ただ、この停止は1月20日に新しい大統領となるドナルド・トランプ氏が、TikTokを条件付きながら存続させる考えを示したため、十数時間後に復旧した。現時点でトランプ氏は具体的な対応を打ち出しておらず、今後の動向は流動的だ。
TikTok以外にも同様の体験を提供するショート動画アプリはいくつもある。多くの企業が過去数年間、自社製品内でTikTokのクローンを構築しており、いくつかの新興企業も、このアプリの優位性に挑戦しようとしている。
TikTokのルーツは2016年に中国でリリースされたDouyin(抖音)というショート動画アプリだ。Douyinは、2017年にダンスバトル機能を追加したところ、これが若年層に受けて人気が拡大した。さらにアメリカで人気を得ていたリップシンク(いわゆる口パク)動画アプリ「musica.ly」を買収し2018年に統合。Douyinとmusica.ly両アプリの良いところを取り込んで誕生したのがTikTokということになる。
TikTokは中国外での展開にあたり、各国の音楽著作権管理団体と提携・協力関係を構築し、著作権管理された楽曲をユーザーが自由に動画に使用できるようにしている。
TikTokに投稿できる動画は、当初は15秒までという短さだった。その後は段階的に延長され、現在は最長10分までの動画が投稿可能だ。これほどの長さになると、ブログの動画版である「Vlog」など幅広いコンテンツを投稿できる。いまや、TikTokは総合的な情報発信プラットフォームとして活用されるようになりつつある。
なお、TikTokは質の高いコンテンツを生み出し続け、多くのフォロワーによって再生回数を稼ぎ出せる投稿者には、収益化プログラムとして「Creator Rewards Program」を用意している。
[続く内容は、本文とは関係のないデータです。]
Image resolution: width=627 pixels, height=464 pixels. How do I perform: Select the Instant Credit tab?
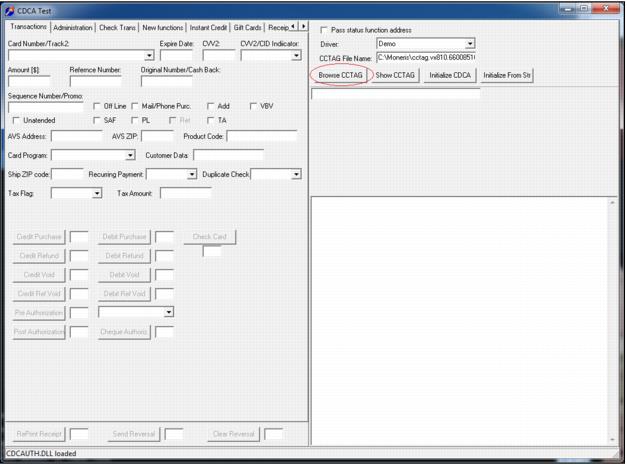[x=208, y=27]
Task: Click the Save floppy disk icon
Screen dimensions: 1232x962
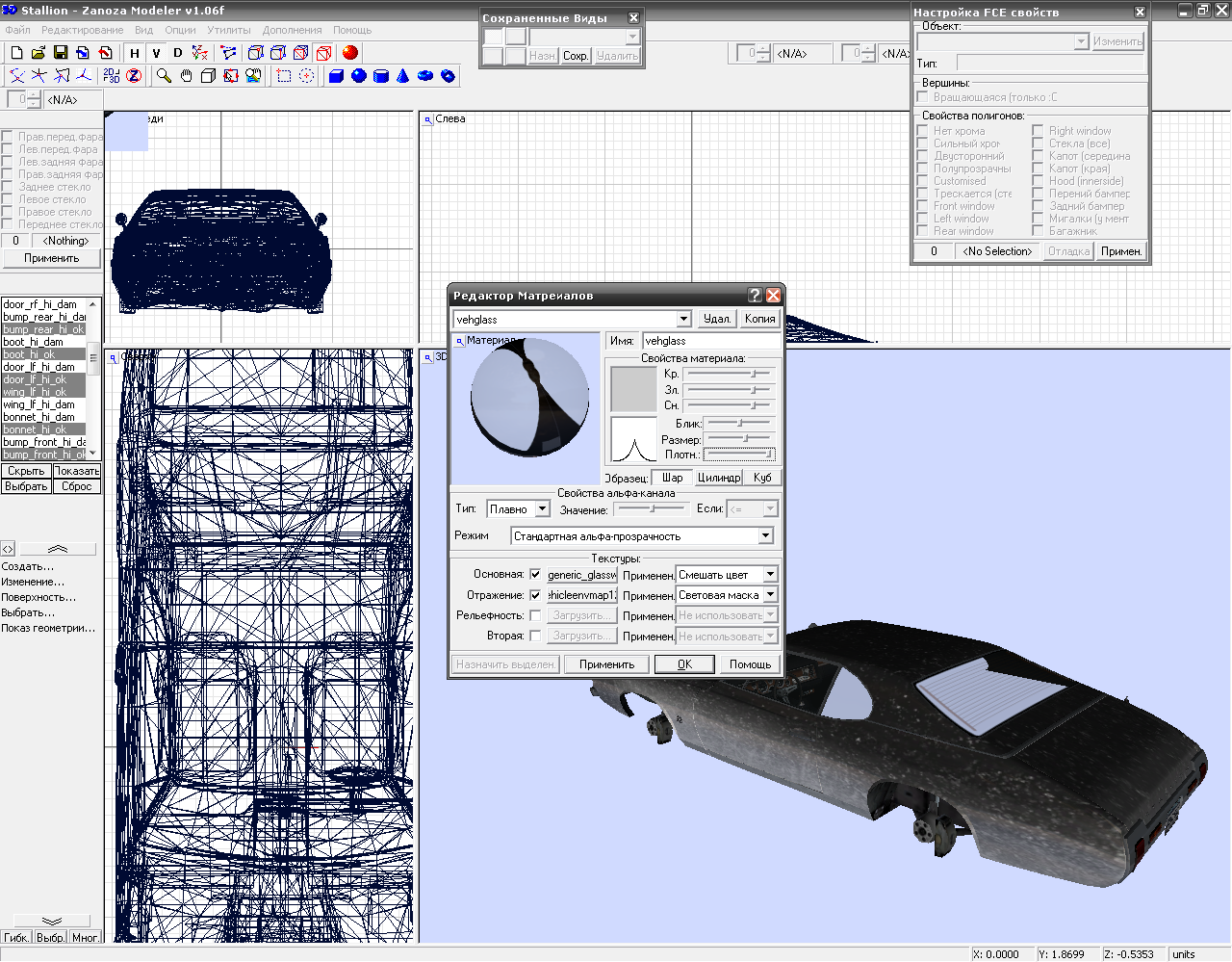Action: pos(61,53)
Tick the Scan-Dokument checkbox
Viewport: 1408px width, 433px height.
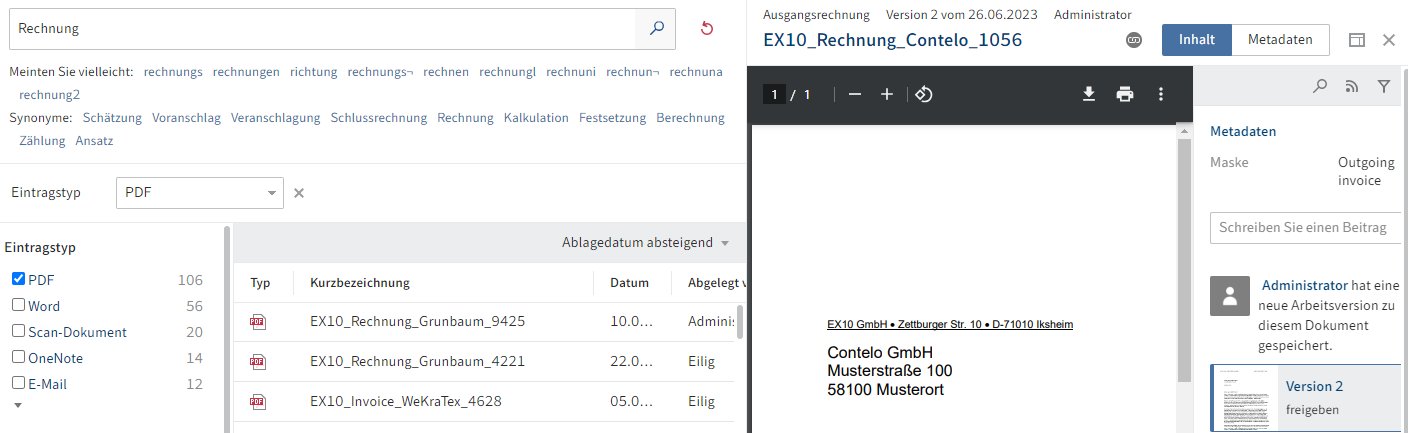18,332
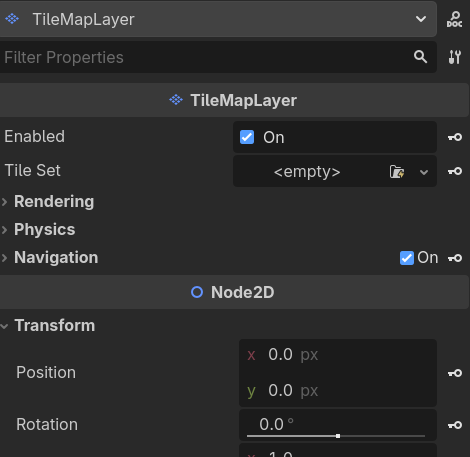Viewport: 470px width, 457px height.
Task: Open the Tile Set resource dropdown arrow
Action: point(424,172)
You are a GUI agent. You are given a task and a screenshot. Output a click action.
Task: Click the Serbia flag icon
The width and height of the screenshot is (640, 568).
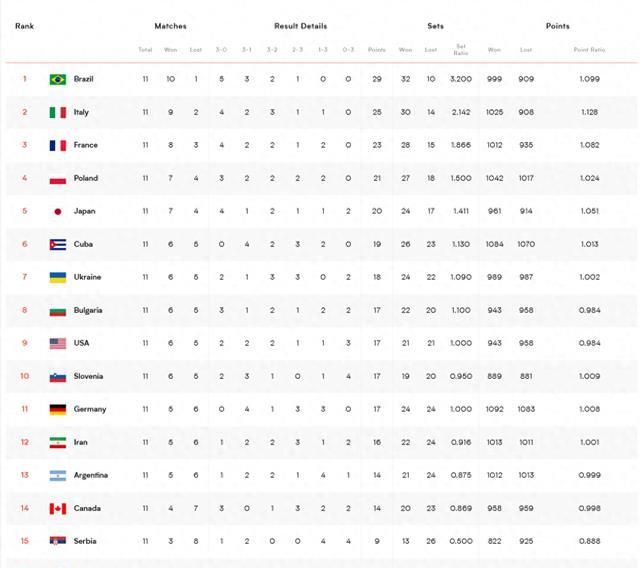[58, 541]
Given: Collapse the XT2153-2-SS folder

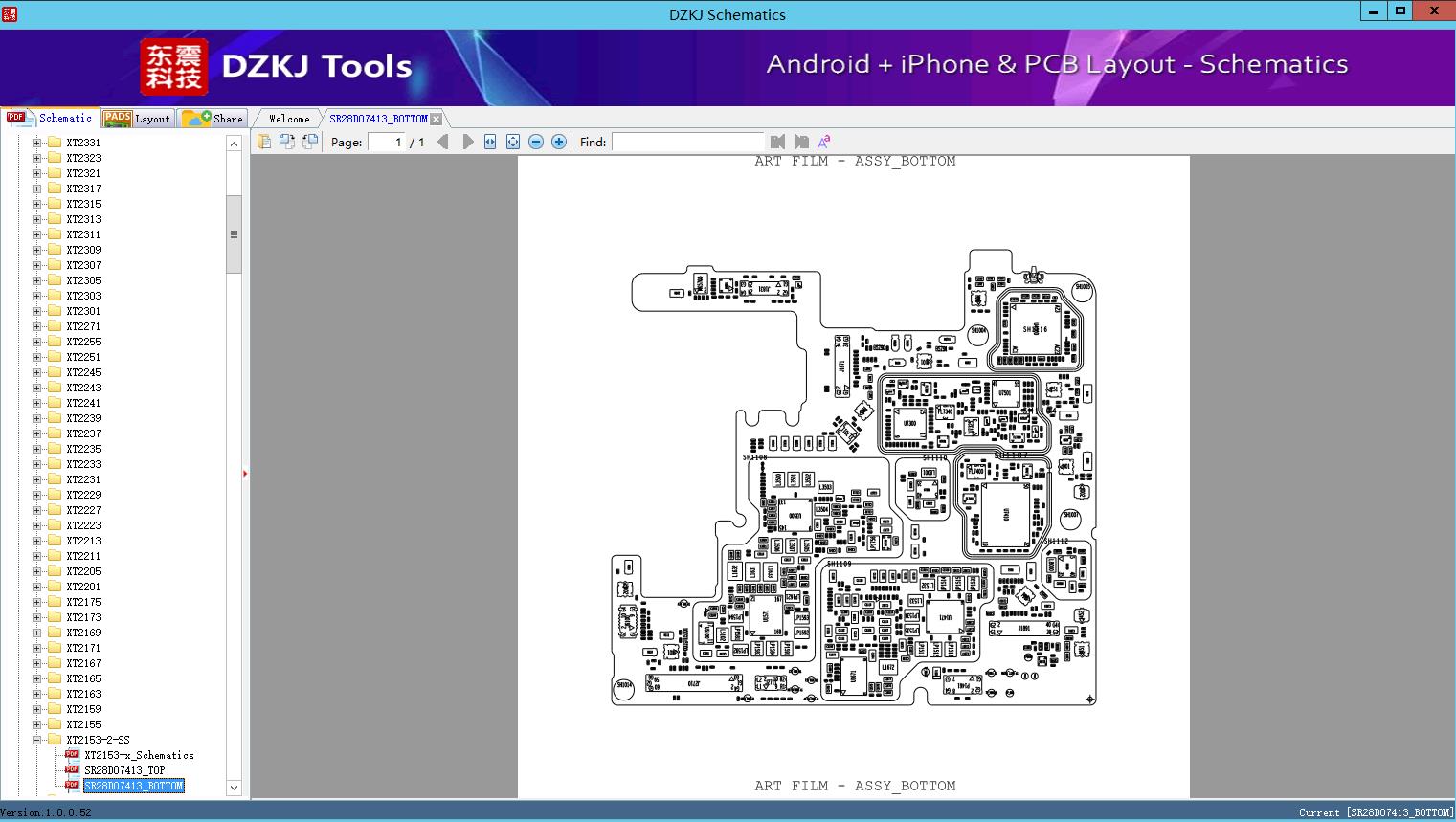Looking at the screenshot, I should pyautogui.click(x=37, y=740).
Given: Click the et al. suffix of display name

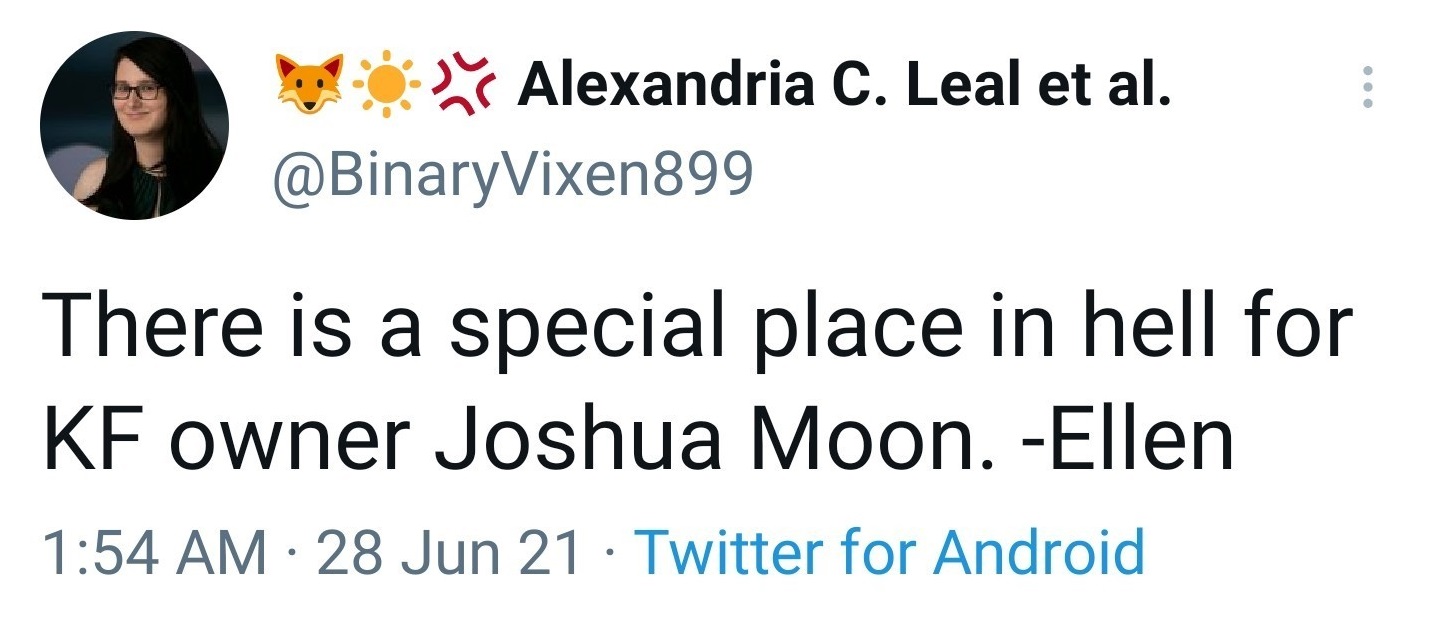Looking at the screenshot, I should [x=1104, y=86].
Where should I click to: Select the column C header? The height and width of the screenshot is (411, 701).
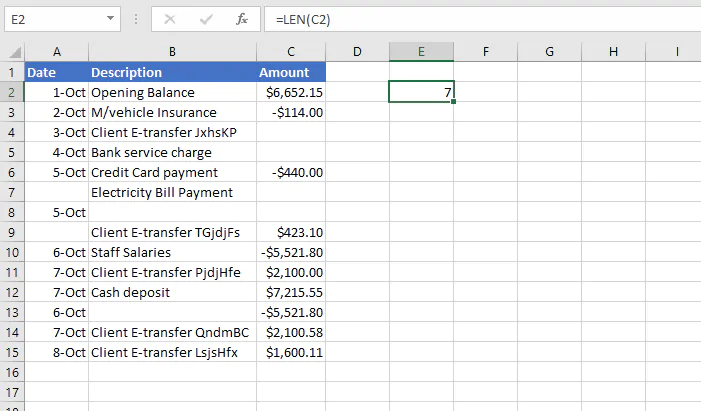[x=290, y=51]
TikTokが強みとするのは、10~20代の若年者層だ。この層は物心ついたときからインターネットやスマートフォンといったテクノロジーに慣れ親しみ、新しいトレンドの発信源になっている。Facebookなど旧来のSNSの中心的なユーザー層が次第に高齢化していく一方で、TikTokは若い世代から人気を集めている。
とはいえ、突出した人気を獲得するサービスが現れれば、すぐに類似のサービスが現れて競争が始まるのがインターネットというもの。現在は先行するInstagramやYouTubeなどもTikTokに似た機能をサービスに取り入れており、新興のサービスも続々と登場している。